Uses either (the last) `AlternativeImage/@filename` (if any), or `Page/@imageFilename`
(otherwise, cropping to `Border` if necessary). Adds an `AlternativeImage` with the
result of binarization for every segment.
```
Usage: ocrd-olena-binarize [worker|server] [OPTIONS]
popular binarization algorithms implemented by Olena/SCRIBO, wrapped for OCR-D
> binarization with Scribo from Olena suite
> For each page, open and deserialize PAGE input file (from existing
> PAGE file in the input fileGrp, or generated from image file).
> Retrieve its respective image at the requested `level-of-operation`
> (ignoring annotation that already added `binarized`).
> Passes the image file to the Olena suite's scribo binarization
> program for the selected algorithm `impl` and its parameters.
> If binarization returns with a failure, skip that segment with an
> approriate error message.

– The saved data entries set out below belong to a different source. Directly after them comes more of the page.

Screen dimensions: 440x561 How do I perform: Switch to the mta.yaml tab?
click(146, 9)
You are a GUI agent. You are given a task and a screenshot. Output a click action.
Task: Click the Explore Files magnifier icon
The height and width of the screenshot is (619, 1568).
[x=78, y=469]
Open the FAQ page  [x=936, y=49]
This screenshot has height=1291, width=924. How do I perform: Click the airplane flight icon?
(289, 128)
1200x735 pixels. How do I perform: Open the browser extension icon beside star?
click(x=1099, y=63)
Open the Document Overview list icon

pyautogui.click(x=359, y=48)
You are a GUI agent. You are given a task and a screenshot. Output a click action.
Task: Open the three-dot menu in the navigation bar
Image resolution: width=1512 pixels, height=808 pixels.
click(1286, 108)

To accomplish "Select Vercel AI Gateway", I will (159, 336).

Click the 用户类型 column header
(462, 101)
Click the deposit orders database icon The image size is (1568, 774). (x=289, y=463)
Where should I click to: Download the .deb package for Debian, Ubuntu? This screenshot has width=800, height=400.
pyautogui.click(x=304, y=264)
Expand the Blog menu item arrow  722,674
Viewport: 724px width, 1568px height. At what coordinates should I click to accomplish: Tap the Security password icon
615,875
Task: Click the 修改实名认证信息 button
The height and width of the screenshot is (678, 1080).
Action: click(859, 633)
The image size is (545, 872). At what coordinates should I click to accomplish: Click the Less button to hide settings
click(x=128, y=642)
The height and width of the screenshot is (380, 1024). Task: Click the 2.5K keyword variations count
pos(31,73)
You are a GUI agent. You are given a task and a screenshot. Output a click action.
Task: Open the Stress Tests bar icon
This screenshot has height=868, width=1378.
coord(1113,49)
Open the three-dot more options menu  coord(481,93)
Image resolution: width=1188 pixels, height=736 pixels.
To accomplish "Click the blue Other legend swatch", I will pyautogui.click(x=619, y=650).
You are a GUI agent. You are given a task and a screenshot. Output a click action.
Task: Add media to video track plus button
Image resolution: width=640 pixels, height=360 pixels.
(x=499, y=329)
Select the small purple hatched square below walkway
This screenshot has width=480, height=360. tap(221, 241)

Otherwise, put the resulting PNG image
> file into the output fileGrp, and reference it in the METS using a
> file ID with suffix ``.IMG-BIN``. Reference it as AlternativeImage
> in the page, adding ``binarized`` to its @comments.
> Produce a new PAGE output file by serialising the resulting
> hierarchy.
Subcommands:
worker Start a processing worker rather than do local processing
server Start a processor server rather than do local processing
Options for processing:
-m, --mets URL-PATH URL or file path of METS to process [./mets.xml]
-w, --working-dir PATH Working directory of local workspace [dirname(URL-PATH)]
-I, --input-file-grp USE File group(s) used as input
-O, --output-file-grp USE File group(s) used as output
-g, --page-id ID Physical page ID(s) to process instead of full document []
--overwrite Remove existing output pages/images
(with "--page-id", remove only those).
Short-hand for OCRD_EXISTING_OUTPUT=OVERWRITE
--debug Abort on any errors with full stack trace.
Short-hand for OCRD_MISSING_OUTPUT=ABORT
--profile Enable profiling
--profile-file PROF-PATH Write cProfile stats to PROF-PATH. Implies "--profile"
-p, --parameter JSON-PATH Parameters, either verbatim JSON string
or JSON file path
-P, --param-override KEY VAL Override a single JSON object key-value pair,
taking precedence over --parameter
-U, --mets-server-url URL URL of a METS Server for parallel incremental access to METS
If URL starts with http:// start an HTTP server there,
otherwise URL is a path to an on-demand-created unix socket
-l, --log-level [OFF|ERROR|WARN|INFO|DEBUG|TRACE]
Override log level globally [INFO]
--log-filename LOG-PATH File to redirect stderr logging to (overriding ocrd_logging.conf).
Options for information:
-C, --show-resource RESNAME Dump the content of processor resource RESNAME
-L, --list-resources List names of processor resources
-J, --dump-json Dump tool description as JSON
-D, --dump-module-dir Show the 'module' resource location path for this processor
-h, --help Show this message
-V, --version Show version
Parameters:
"level-of-operation" [string - "page"]
PAGE XML segment hierarchy level to annotate images for
Possible values: ["page", "table", "region", "line"]
"impl" [string - "sauvola-ms-split"]
The name of the actual binarization algorithm
Possible values: ["sauvola", "sauvola-ms", "sauvola-ms-fg", "sauvola-
ms-split", "kim", "wolf", "niblack", "singh", "otsu"]
"k" [number - 0.34]
Sauvola's formulae parameter (foreground weight decreases with k);
for Multiscale, multiplied to yield default 0.2/0.3/0.5; for Singh,
multiplied to yield default 0.06; for Niblack, multiplied to yield
default -0.2; for Wolf/Kim, used directly; for Otsu, does not apply
"win-size" [number - 0]
The (odd) window size in pixels; when zero (default), set to DPI (or
301); for Otsu, does not apply
"dpi" [number - 0]
pixel density in dots per inch (overrides any meta-data in the
images); disabled when zero
```
## License
Copyright 2018-2023 Project OCR-D
ocrd_olena is released under the GNU General Public Licence. See the file
``LICENSE`` (at the root of the source tree) for details.